La población de hipopótamos en Colombia, resultado de la introducción ilegal de cuatro ejemplares hace cuatro décadas, ha alcanzado cifras alarmantes y está fuera de control. A cinco meses de finalizar su mandato, el presidente Gustavo Petro no ha implementado medidas efectivas para abordar esta problemática, a pesar de las diversas ofertas internacionales que buscan colaborar en la reubicación de estos animales.

Las organizaciones de conservación y expertos ambientales han expresado su preocupación por los riesgos que representa la creciente población de hipopótamos en el Magdalena Medio. Hasta la fecha, se estima que hay más de 220 ejemplares en el país, y si no se toman decisiones significativas, esta cifra podría dispararse hasta 1.000 en una década. Aunque se ha realizado la esterilización de 35 animales, esta estrategia ha demostrado ser insuficiente y costosa, dada la velocidad con la que se reproduce esta especie invasora.

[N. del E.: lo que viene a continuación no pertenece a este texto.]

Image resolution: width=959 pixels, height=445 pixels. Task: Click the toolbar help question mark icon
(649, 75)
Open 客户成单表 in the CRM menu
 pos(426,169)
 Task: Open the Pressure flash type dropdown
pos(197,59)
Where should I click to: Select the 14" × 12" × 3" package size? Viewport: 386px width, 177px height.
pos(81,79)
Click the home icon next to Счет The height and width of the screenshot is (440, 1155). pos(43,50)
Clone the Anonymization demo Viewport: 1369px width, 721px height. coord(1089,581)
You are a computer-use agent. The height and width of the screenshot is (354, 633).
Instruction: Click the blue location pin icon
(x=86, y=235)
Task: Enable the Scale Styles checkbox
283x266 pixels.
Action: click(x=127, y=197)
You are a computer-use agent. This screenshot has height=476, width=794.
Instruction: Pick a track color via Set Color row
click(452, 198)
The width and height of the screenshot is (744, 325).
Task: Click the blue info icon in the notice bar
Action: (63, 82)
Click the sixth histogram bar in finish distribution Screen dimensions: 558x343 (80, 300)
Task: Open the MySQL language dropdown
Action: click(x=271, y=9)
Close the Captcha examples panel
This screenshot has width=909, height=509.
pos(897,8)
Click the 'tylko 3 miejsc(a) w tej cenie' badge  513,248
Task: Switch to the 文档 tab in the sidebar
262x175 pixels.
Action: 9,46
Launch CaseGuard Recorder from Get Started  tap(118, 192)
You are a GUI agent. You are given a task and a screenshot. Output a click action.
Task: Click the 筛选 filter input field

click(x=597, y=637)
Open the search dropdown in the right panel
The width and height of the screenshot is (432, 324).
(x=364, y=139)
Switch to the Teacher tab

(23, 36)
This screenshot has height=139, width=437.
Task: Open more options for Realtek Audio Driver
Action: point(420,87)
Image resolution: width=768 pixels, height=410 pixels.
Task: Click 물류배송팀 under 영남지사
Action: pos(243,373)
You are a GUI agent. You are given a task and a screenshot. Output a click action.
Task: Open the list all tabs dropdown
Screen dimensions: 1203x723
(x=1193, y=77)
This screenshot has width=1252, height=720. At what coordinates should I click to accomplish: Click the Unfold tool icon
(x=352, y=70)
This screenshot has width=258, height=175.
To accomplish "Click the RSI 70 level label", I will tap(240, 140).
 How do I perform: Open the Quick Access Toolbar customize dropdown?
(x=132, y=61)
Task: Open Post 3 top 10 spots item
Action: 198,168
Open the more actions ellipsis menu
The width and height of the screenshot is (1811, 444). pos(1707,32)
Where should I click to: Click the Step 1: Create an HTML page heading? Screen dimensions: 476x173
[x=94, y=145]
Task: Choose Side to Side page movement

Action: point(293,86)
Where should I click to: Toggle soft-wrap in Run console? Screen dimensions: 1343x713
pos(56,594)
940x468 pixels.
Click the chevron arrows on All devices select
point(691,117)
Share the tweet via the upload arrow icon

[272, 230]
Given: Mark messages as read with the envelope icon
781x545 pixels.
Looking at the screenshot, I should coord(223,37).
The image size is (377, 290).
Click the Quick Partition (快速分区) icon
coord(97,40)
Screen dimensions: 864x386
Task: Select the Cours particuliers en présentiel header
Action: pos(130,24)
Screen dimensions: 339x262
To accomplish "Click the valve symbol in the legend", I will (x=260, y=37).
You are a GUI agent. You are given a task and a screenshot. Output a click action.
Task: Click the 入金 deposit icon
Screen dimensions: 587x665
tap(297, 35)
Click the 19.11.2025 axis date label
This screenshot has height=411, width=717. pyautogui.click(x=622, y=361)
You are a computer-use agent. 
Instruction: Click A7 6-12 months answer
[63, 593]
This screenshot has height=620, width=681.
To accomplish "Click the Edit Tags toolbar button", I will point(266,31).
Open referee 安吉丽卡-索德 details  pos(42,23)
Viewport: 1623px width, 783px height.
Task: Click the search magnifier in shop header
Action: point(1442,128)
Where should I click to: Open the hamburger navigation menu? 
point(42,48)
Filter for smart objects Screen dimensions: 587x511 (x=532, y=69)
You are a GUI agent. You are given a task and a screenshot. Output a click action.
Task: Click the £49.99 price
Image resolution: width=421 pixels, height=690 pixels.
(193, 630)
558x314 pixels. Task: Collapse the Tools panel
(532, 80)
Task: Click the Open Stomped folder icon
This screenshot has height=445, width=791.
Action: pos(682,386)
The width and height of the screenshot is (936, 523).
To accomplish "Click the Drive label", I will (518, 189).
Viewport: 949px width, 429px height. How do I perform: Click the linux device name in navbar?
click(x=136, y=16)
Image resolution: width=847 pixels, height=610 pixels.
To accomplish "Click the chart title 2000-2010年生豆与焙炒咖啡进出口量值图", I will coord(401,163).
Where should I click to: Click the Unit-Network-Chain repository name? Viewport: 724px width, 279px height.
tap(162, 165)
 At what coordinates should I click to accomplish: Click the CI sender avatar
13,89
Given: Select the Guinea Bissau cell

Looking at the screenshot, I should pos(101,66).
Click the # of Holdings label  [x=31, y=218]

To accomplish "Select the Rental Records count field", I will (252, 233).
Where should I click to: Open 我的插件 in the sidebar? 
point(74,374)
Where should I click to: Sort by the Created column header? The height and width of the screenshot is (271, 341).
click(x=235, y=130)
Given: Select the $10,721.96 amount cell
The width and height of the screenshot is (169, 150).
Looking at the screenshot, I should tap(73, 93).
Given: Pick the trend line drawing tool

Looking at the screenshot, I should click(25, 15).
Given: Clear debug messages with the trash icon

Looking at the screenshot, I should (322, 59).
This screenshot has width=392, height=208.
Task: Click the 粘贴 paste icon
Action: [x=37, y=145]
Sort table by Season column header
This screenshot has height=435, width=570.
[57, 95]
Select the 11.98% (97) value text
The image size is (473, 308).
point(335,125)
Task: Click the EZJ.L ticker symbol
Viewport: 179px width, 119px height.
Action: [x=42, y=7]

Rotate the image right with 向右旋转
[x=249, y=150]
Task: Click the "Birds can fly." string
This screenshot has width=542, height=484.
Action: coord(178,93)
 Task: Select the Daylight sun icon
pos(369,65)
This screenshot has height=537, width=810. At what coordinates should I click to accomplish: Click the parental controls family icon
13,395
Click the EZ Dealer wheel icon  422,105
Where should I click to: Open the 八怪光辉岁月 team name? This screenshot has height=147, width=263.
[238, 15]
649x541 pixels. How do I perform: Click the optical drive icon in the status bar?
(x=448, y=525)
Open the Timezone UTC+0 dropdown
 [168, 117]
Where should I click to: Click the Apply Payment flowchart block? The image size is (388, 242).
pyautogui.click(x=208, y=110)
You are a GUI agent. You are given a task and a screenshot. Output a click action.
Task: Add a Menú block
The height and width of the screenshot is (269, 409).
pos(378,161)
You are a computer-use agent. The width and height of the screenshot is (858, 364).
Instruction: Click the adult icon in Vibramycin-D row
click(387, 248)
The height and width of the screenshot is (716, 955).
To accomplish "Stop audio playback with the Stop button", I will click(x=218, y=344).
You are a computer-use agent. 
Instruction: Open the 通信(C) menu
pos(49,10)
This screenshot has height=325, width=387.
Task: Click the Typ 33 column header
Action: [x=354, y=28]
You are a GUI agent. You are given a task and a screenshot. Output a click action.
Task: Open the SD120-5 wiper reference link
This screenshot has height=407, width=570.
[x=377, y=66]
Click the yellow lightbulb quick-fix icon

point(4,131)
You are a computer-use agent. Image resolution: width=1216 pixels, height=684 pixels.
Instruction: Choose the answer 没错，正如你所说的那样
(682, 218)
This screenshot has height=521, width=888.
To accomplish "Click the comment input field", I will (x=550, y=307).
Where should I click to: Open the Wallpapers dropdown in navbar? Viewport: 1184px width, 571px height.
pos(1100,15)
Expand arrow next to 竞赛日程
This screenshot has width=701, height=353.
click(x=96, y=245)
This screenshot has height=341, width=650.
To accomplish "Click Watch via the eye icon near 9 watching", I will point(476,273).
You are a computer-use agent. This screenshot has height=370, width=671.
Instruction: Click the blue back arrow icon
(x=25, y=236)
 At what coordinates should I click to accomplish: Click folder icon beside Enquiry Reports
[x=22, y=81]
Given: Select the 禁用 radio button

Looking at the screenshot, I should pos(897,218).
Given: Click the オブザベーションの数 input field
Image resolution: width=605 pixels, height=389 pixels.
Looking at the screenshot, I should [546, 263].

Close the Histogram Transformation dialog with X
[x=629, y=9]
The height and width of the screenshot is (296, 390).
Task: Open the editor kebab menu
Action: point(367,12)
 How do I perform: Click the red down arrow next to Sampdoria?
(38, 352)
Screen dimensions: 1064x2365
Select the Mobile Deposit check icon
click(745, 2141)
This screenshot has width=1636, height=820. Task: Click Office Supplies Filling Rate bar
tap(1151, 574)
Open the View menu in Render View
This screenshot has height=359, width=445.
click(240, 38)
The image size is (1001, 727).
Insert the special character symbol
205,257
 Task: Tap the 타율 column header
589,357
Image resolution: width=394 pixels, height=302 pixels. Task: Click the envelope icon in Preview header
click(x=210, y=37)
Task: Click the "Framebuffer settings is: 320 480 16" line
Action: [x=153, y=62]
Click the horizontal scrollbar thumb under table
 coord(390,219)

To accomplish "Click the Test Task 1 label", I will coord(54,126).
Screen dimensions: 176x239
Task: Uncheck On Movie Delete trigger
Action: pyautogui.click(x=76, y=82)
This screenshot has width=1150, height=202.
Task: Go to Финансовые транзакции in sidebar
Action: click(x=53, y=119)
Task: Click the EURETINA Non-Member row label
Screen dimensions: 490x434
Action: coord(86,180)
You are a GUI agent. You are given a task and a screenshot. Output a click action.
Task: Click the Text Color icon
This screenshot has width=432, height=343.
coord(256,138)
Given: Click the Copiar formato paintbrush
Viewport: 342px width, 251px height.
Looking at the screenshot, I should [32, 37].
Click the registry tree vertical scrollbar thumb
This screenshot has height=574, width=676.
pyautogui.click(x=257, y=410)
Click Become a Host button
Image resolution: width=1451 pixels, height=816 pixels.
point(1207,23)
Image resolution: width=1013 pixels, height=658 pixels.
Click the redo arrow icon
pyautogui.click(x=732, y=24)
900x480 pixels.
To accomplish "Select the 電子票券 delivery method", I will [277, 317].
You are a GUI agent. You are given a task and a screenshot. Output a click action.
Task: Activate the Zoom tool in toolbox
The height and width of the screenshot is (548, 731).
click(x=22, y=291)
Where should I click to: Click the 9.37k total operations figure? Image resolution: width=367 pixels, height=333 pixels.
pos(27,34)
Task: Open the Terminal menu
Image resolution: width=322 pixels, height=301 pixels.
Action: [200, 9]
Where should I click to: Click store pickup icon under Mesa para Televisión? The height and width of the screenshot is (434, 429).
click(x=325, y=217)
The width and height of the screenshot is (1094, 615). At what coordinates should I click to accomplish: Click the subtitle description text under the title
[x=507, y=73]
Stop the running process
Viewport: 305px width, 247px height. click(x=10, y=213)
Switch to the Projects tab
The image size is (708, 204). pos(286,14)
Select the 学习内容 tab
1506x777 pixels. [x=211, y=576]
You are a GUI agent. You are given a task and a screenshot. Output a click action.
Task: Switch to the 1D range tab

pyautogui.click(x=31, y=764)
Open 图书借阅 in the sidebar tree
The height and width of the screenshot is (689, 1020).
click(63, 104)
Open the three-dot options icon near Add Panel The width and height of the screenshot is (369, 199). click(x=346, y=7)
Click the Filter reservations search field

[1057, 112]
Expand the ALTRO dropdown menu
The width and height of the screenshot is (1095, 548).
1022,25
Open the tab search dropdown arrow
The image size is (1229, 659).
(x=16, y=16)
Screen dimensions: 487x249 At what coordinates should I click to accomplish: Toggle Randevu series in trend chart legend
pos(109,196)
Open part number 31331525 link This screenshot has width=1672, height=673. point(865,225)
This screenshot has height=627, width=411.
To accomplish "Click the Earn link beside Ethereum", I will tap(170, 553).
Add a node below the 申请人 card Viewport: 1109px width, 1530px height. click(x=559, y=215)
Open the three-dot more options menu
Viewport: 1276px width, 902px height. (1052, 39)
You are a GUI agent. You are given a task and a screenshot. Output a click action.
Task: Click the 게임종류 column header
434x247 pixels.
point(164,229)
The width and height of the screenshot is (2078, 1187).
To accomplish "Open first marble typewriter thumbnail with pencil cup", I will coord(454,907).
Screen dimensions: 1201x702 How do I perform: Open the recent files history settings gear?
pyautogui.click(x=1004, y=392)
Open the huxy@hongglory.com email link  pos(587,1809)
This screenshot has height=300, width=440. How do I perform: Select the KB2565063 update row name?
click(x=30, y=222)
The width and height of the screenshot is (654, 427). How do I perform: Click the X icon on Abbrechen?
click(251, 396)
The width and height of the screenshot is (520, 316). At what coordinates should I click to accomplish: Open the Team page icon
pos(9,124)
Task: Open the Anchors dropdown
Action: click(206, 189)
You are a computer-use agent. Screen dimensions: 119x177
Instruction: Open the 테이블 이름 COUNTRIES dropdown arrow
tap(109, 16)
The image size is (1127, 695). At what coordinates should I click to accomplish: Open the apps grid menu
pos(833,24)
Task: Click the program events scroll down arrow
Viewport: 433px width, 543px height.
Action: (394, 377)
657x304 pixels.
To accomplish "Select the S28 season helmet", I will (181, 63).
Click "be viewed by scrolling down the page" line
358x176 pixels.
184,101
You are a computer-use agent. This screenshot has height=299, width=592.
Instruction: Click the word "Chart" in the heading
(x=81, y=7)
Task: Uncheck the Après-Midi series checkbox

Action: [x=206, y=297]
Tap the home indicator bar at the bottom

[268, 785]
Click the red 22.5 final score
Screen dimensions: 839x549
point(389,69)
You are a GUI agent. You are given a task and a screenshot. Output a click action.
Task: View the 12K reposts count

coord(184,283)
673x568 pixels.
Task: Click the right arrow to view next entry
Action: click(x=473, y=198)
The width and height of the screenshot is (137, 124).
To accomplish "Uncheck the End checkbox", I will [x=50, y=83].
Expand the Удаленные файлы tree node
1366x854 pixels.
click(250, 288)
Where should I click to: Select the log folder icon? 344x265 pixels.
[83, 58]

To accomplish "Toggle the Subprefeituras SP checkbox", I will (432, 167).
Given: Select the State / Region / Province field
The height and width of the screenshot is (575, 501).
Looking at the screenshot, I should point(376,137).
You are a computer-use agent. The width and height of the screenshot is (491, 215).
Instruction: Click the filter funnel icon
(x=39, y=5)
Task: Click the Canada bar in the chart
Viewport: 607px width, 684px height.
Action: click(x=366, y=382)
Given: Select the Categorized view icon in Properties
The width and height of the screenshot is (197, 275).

Una de las propuestas más destacadas proviene del santuario Vantara en India, que se ofreció a financiar y coordinar el traslado de decenas de hipopótamos, así como a proporcionar apoyo técnico y veterinario a Colombia. Sin embargo, la falta de acción por parte del Gobierno colombiano ha impedido que se formalicen acuerdos necesarios, lo que ha llevado a que otras naciones también se encuentren estancadas en sus intentos de colaboración. La situación actual refleja una parálisis administrativa que agrava aún más el impacto sobre los ecosistemas y las comunidades locales, dejando el futuro de la fauna en un estado crítico.